* Exercise
Print nothing except the lines of the listing below from the line with "小野大輔 (22, 2292)" to the line with "斎藤千和 (58, 2292)", each exactly as written, both ends included.

* Dataset records
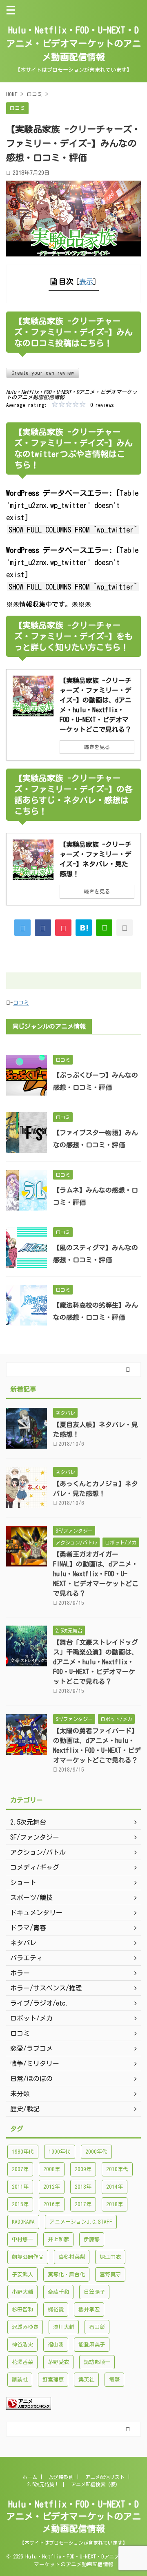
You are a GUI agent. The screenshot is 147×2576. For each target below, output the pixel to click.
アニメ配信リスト (105, 2476)
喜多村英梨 (71, 2257)
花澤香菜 (22, 2362)
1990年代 (60, 2151)
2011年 (20, 2186)
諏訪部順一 (97, 2362)
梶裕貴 (56, 2309)
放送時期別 (61, 2476)
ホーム (29, 2476)
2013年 (83, 2186)
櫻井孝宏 (89, 2309)
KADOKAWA (23, 2222)
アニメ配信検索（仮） (95, 2484)
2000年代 (96, 2151)
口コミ (21, 1002)
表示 (86, 281)
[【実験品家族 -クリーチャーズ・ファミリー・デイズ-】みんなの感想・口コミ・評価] (84, 927)
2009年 (83, 2169)
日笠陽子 (94, 2292)
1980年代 (23, 2151)
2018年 (114, 2204)
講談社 (20, 2379)
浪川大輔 (63, 2327)
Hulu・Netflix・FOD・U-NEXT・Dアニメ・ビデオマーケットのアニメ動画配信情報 (73, 44)
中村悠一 (22, 2239)
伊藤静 (92, 2239)
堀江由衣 (110, 2257)
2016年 (51, 2204)
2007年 (20, 2169)
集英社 (86, 2379)
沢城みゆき (25, 2327)
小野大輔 (22, 2292)
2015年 (20, 2204)
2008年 (51, 2169)
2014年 (114, 2186)
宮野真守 (110, 2274)
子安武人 (22, 2274)
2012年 (51, 2186)
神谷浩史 (22, 2344)
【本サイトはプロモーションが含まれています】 (73, 2542)
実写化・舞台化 (66, 2274)
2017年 (83, 2204)
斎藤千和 (58, 2292)
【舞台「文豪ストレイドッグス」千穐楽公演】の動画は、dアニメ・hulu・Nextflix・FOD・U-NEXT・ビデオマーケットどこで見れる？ (95, 1662)
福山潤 (56, 2344)
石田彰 (97, 2327)
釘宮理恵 (53, 2379)
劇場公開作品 (28, 2257)
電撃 (114, 2379)
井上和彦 (58, 2239)
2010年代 (117, 2169)
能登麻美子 (91, 2344)
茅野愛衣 (58, 2362)
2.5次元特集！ (43, 2484)
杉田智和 (22, 2309)
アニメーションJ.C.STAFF (80, 2222)
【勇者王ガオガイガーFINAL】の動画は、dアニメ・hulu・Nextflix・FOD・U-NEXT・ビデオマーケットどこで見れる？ (95, 1574)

* Response
小野大輔 (22, 2292)
2015年 (20, 2204)
2008年 (51, 2169)
2014年 (114, 2186)
宮野真守 (110, 2274)
子安武人 (22, 2274)
2012年 (51, 2186)
神谷浩史 (22, 2344)
【本サイトはプロモーションが含まれています】 (73, 2542)
実写化・舞台化 (66, 2274)
2017年 (83, 2204)
斎藤千和 (58, 2292)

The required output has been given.